30.04.2014 Apolonia Klepacz o tym, że trzeba pójść do eurowyborów, żeby jak najszybciej zrobić coś z europejską budyniową masą
Apolonia Klepacz, która ma za sobą bogatą polityczną przeszłość (kierowała wydziałem w opolskim Ratuszu, była radną sejmiku, senatorem i szefową Ligi Kobiet Polskich) i świetnie radzi sobie w biznesie, nie kryje pewnego dystansu do polityki, która - w jej ocenie - robi się coraz bardziej brutalna i coraz mniej merytoryczna. Zgodziła się jednak na start wyborach, bo - jak mówi - prezesowi Millerowi się nie odmawia. Gdy pytamy, czy startuje z tak zwanego "biorącego" miejsca, na chwilę się zamyśla.
- Nie wiem - mówi w końcu. - Tu naprawdę trudno przewidzieć wyniki. Dużo zależy od frekwencji, która prawdopodobnie będzie niska. A niska frekwencja, jak chyba słusznie prognozują niektórzy, może pomóc małym ugrupowaniom. My w naszym województwie powinniśmy mocno powalczyć o frekwencję, bo jesteśmy trzy razy mniej liczni od województwa dolnośląskiego.
Zdaniem naszego gościa, kluczowe może być zachowanie elektoratu Mniejszości Niemieckiej.
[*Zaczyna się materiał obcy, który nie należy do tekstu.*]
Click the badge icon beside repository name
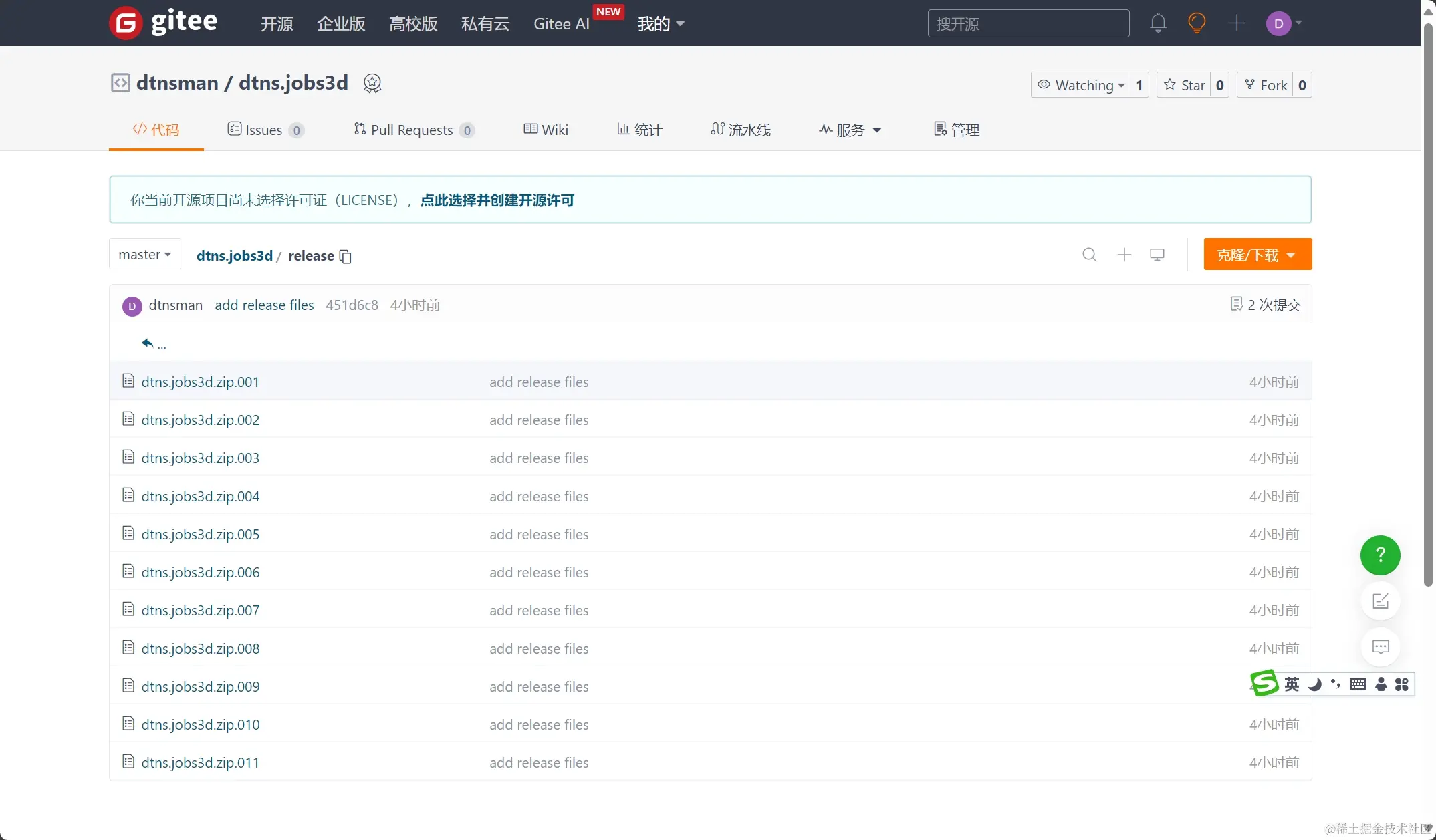Viewport: 1436px width, 840px height. pos(372,84)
To on, jej zdaniem, w poprzednich eurowyborach przyczynił się do tego, że Opolszczyzna jednak ugrała swojego europosła. Tymczasem, przypomnijmy, tym razem liderzy MN ogłosili, że nie popierają nikogo.
- To będzie bardzo ważna kadencja, teraz będą zapadały decyzje, w jakim kierunku pójdzie Unia Europejska - mówi nam Apolonia Klepacz. - Ukraiński kryzys nas wszystkich obudził, pokazał, że Europa w trudnych sytuacjach, wymagających błyskawicznych decyzji, reaguje jak budyniowa masa. To między innymi z tym problemem trzeba będzie się zmierzyć.